=== Listed entries ===
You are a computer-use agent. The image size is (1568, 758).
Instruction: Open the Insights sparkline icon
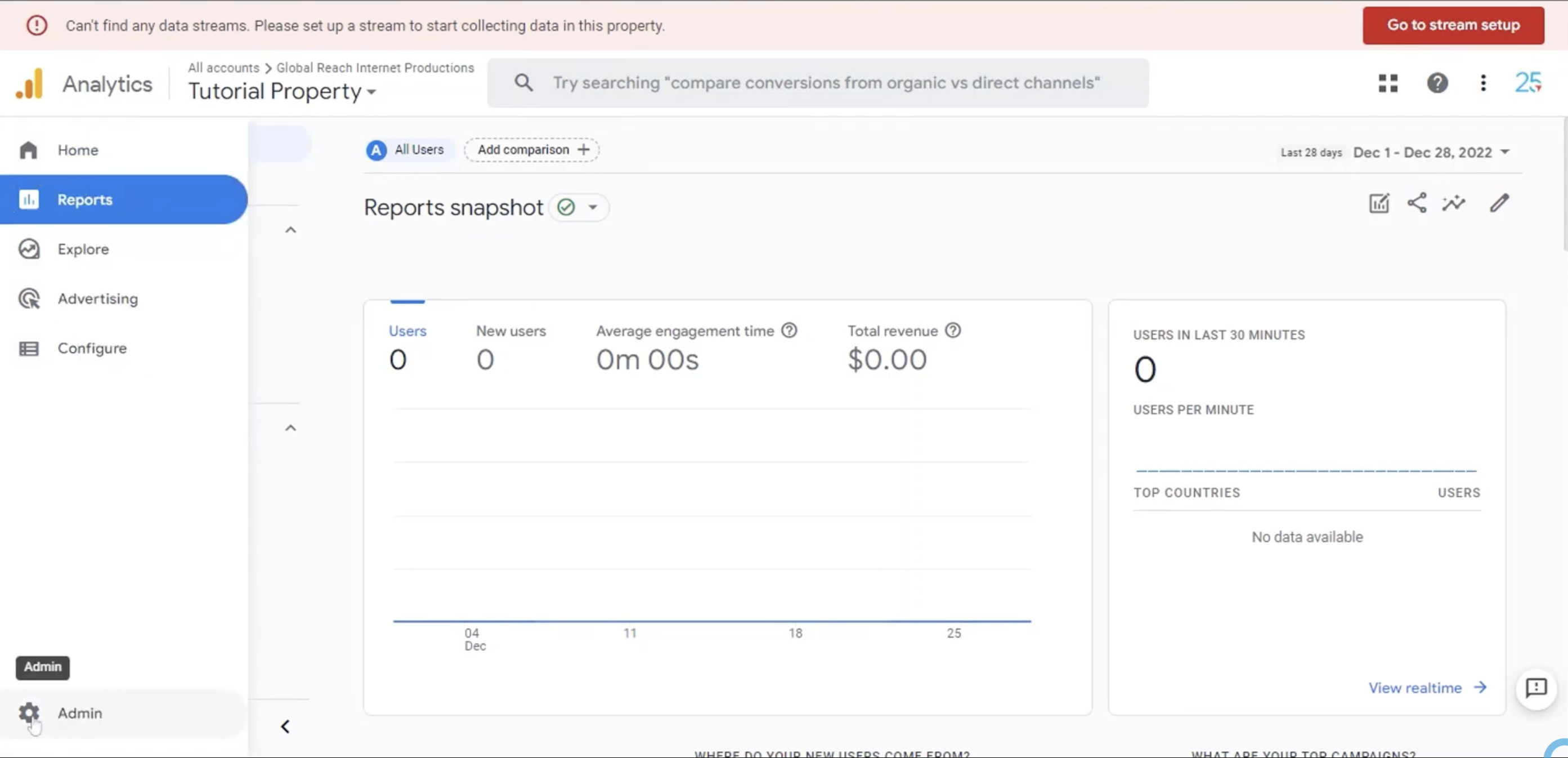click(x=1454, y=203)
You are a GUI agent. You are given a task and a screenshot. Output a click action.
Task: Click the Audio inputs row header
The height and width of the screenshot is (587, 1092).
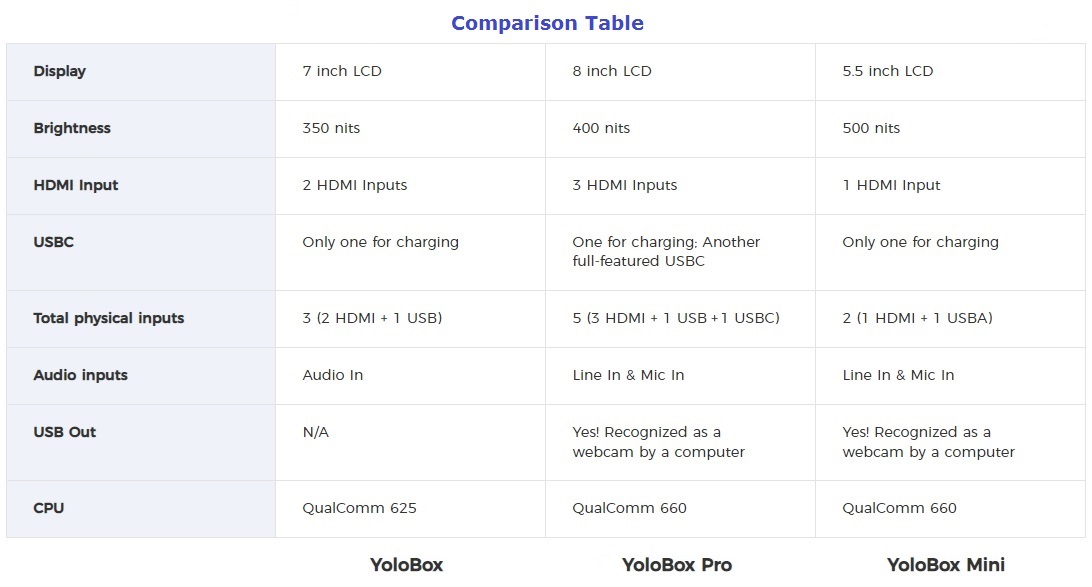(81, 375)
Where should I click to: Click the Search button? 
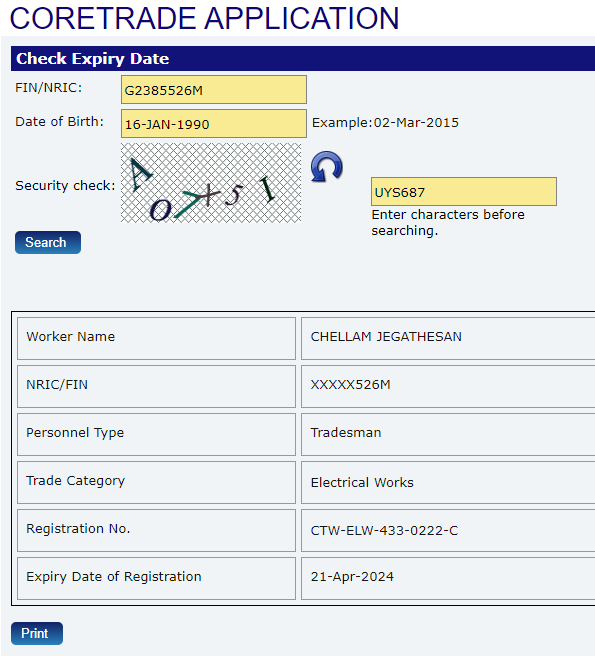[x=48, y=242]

=== To be done ===
Print the text of every row above verbatim, leaving out the pictures.

=== Response to the exercise ===
You are a computer-use agent. The image size is (1568, 758).
Instruction: Open the Insights sparkline icon
click(x=1454, y=203)
You are a GUI agent. You are given a task and a screenshot. Output a click action.
Task: Click the Audio inputs row header
The height and width of the screenshot is (587, 1092).
(81, 375)
Where should I click to: Click the Search button? 
[x=48, y=242]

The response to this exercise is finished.